Superintendent Alex Lewis, as lead hostage negotiator, has a very complicated life. Haunted by the outcome of his last negotiation, and with a family life that is far from welcoming or especially loving, you can feel the tension and apprehension that sits within him as he faces one of the biggest and most intense negotiations of his career. In spite of his inner self doubt, he is calm, and, backed up by the team of negotiators, determined to see a positive outcome for all involved. On the other side of the police line, caught in the increasingly intense and unpredictable hostage situation, Grace is a bit of a revelation. She is strong, calm, and her thoughts, whilst with the other hostages, also include concern for Lee too. Although this could just be an attempt to leave the situation with everyone safe, there is a real sense of Grace caring about what the cause of Lee’s aggression is, a desire to understand him as more than a terrorist but as a damaged and hurt man. Her motherly instincts come to the fore in a way which feels believable and heartening in the midst of such tension. I warmed to both Alex and Grace very quickly, making me more determined to read on in the hope of a positive outcome.
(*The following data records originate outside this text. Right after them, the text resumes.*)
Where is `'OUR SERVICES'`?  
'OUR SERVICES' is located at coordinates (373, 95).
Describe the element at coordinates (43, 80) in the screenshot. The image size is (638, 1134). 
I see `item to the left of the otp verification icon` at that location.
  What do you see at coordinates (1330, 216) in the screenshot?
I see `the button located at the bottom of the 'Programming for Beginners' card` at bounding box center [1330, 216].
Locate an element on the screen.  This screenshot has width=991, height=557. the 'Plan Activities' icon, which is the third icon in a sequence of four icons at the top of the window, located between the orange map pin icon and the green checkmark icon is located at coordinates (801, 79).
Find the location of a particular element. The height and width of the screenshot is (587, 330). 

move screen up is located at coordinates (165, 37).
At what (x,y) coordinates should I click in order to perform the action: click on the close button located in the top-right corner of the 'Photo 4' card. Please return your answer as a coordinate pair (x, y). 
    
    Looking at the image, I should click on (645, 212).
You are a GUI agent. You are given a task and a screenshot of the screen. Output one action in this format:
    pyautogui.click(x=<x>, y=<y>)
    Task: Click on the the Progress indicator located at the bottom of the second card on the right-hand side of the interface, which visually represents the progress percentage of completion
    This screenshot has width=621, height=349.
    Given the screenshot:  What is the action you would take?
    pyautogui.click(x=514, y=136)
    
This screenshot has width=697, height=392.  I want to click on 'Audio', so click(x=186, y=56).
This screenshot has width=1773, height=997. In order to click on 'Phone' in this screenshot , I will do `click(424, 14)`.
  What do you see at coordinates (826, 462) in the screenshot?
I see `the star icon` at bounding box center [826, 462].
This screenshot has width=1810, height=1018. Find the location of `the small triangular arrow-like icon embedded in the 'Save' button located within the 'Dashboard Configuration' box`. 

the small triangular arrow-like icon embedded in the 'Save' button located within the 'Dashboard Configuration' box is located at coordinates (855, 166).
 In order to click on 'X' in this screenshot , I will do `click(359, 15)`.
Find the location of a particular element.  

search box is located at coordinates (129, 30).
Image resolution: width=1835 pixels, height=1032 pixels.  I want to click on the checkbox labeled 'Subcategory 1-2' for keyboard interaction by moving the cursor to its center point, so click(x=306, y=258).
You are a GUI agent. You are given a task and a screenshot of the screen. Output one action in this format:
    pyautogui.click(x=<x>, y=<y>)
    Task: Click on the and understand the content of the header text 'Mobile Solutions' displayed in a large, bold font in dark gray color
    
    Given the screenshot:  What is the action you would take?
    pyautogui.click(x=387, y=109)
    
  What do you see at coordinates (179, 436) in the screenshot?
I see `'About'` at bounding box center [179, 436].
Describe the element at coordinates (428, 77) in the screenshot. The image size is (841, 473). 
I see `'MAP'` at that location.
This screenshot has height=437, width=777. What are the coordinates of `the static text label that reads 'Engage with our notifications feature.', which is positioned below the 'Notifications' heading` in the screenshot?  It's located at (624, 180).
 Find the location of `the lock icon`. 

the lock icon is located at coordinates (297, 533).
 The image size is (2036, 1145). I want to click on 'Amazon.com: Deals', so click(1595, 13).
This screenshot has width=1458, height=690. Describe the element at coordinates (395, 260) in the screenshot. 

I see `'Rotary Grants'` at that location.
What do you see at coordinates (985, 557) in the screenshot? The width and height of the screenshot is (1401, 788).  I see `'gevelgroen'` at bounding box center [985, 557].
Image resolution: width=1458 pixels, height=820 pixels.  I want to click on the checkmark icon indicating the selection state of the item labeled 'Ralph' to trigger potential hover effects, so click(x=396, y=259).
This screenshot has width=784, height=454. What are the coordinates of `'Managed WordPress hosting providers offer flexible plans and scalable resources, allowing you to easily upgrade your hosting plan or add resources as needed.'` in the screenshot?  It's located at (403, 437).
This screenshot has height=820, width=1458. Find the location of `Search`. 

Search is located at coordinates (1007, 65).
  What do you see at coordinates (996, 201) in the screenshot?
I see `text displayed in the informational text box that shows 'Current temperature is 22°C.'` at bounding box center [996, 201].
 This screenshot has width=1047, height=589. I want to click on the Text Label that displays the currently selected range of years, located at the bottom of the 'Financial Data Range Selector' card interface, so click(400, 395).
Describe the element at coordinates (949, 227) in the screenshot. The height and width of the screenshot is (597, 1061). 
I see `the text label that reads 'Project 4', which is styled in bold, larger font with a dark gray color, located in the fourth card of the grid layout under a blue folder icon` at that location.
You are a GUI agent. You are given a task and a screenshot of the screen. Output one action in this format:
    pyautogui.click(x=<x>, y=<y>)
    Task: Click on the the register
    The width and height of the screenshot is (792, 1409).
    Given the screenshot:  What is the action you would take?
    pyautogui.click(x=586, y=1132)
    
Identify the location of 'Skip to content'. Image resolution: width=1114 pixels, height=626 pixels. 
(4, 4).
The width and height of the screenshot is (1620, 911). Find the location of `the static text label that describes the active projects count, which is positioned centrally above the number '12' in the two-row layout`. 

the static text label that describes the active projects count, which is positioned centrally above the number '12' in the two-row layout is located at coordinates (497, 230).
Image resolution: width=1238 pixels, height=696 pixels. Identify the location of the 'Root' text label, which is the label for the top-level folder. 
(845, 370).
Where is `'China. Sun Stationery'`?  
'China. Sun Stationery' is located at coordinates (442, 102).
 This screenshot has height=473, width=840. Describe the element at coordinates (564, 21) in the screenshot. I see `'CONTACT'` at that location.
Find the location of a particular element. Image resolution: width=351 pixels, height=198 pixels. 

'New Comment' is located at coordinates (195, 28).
This book is paced perfectly, the action switching between the characters seamlessly, ensuring that the action is kept taught and the sense of urgency never dips. There are moments of great threat, the kind that have you leaning forward in your seat, and Lee’s unpredictability, exaggerated and enhanced by his use of drugs, adds a layer of fear to everything that we witness. Chapters are punctuated by a time stamp which gives you the sense of a realtime countdown, the way in which the clock ticks onwards, adding exhaustion to anger and frustration and making quite the heady mix. Learning more about each of the characters as we move through the book kept me completely on my toes, challenging any preconceptions I may have had, just as I am certain the author intended. I am certainly glad there is a second book just around the corner as this one really his the spot and was everything I wanted in a thriller.

Pacy, thought provoking, tense and sometimes emotional, this book is most definitely recommended for crime fiction fans. An absolute winner.

About the Author

JOHN SUTHERLAND is a father of three who lives with his wife and children in south London. For more than twenty-five years he served as an officer in the Metropolitan Police, rising to the rank of Chief Superintendent before his retirement on medical grounds in 2018. John is a sought after public speaker and commentator on a broad range of issues, who regularly appears on TV and radio and writes for major newspapers. His first book, BLUE, written and published while he was still serving in the Met, was a Sunday Times bestseller. It tells the remarkable stories of his policing life and describes his long road to recovery following the serious nervous breakdown that ended his operational policing career.